Padre Pio: Pray, hope, and don't worry. Worry is useless. God is merciful and will hear your prayer.

Heinrich

Quote from: Prayerful on June 08, 2019, 06:34:48 PM
Also intermittently Emperor: A New Life of Charles V, Geoffrey Parker. The Emperor was devoutly Catholic, but Lutheranism was bolstered rather than hindered by his ill-judged response to it, allowing the renegade monk to spread his errors before the Imperial Diet at Worms without making an effort to refute him, and later selling toleration in pursuit of troops and taxes from Lutheran princes. The savage 1527 sack of Rome when unpaid Lutheran German and Catholic Spanish troops under the command of the exiled Duke of Bourbon (although their talismanic white robed commander was shot dead before the walls of Rome) can be held against him, but it was substantially provoked by the grievous diplomatic and political blunders committed by Pope Clement.

This was the thing in the mid Middle Ages, huh. The German Investiture issue, which coulda been ended with Henry IV, appeared to have continued. I am drawing a 500 year old line, but this seems to have the same ingredients.
Schaff Recht mir Gott und führe meine Sache gegen ein unheiliges Volk . . .   .                          
Lex Orandi, lex credendi, lex vivendi.
"Die Welt sucht nach Ehre, Ansehen, Reichtum, Vergnügen; die Heiligen aber suchen Demütigung, Verachtung, Armut, Abtötung und Buße." --Ausschnitt von der Geschichte des Lebens St. Bennos.

red solo cup

Valiant Ambition: George Washington, Benedict Arnold and the Fate of the American Revolution by Nathaniel Philbrick.
non impediti ratione cogitationis

MilesChristi

Just finished:

The Decay of the Angel
The world is charged with the grandeur of God.
    It will flame out, like shining from shook foil;
    It gathers to a greatness, like the ooze of oil
Crushed. Why do men then now not reck his rod?
Generations have trod, have trod, have trod;
    And all is seared with trade; bleared, smeared with toil;
    And wears man's smudge and shares man's smell: the soil
Is bare now, nor can foot feel, being shod.

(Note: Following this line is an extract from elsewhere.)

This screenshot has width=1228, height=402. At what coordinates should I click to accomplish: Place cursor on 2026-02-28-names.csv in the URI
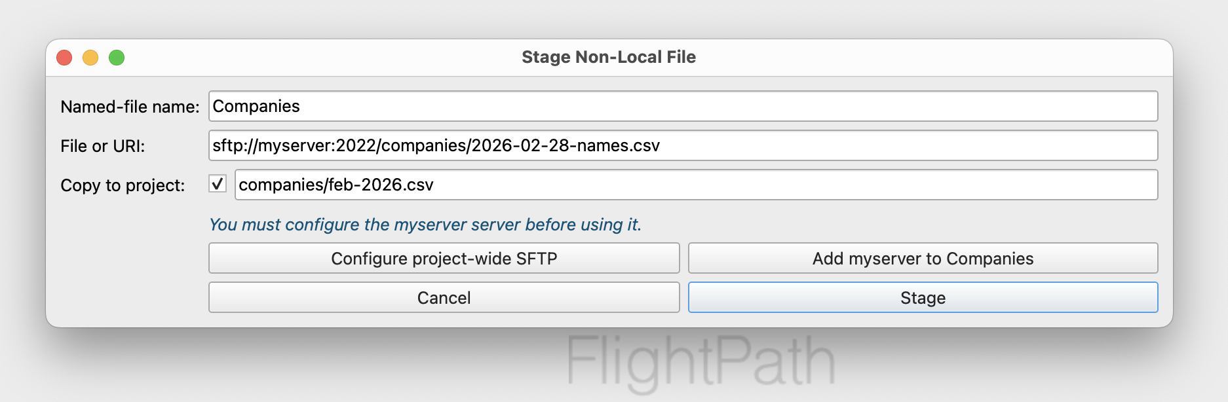click(x=566, y=145)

And for all this, nature is never spent;
    There lives the dearest freshness deep down things;
And though the last lights off the black West went
    Oh, morning, at the brown brink eastward, springs —
Because the Holy Ghost over the bent
    World broods with warm breast and with ah! bright wings.

Sempronius

#2158
From ancient Rome, written by Plutarch. Somehow this reminds me of something from our own time

"The law of Gracchus added three hundred equites to the senate, who were also three hundred in number, and it made the judices eligible out of the whole six hundred. In his endeavours to carry this law he is said to have made every exertion; and in particular it is recorded that all the popular leaders who preceded him turned their faces to the senate and the comitium while they were speaking, but he was the first who turned his face the other way to the Forum while haranguing the people, and he continued to do so; and by a small deviation and alteration in attitude he stirred a great question, and in a manner transformed the government from an aristocratical to a democratical form, by this new attitude intimating that the orators should direct their speeches to the many and not to the senate."

Jacob

Finished Catch-22.  Oh man!

Moved on to Dune.  Paul has discovered he has some terrible purpose.
"Arguing with anonymous strangers on the Internet is a sucker's game because they almost always turn out to be—or to be indistinguishable from—self-righteous sixteen-year-olds possessing infinite amounts of free time."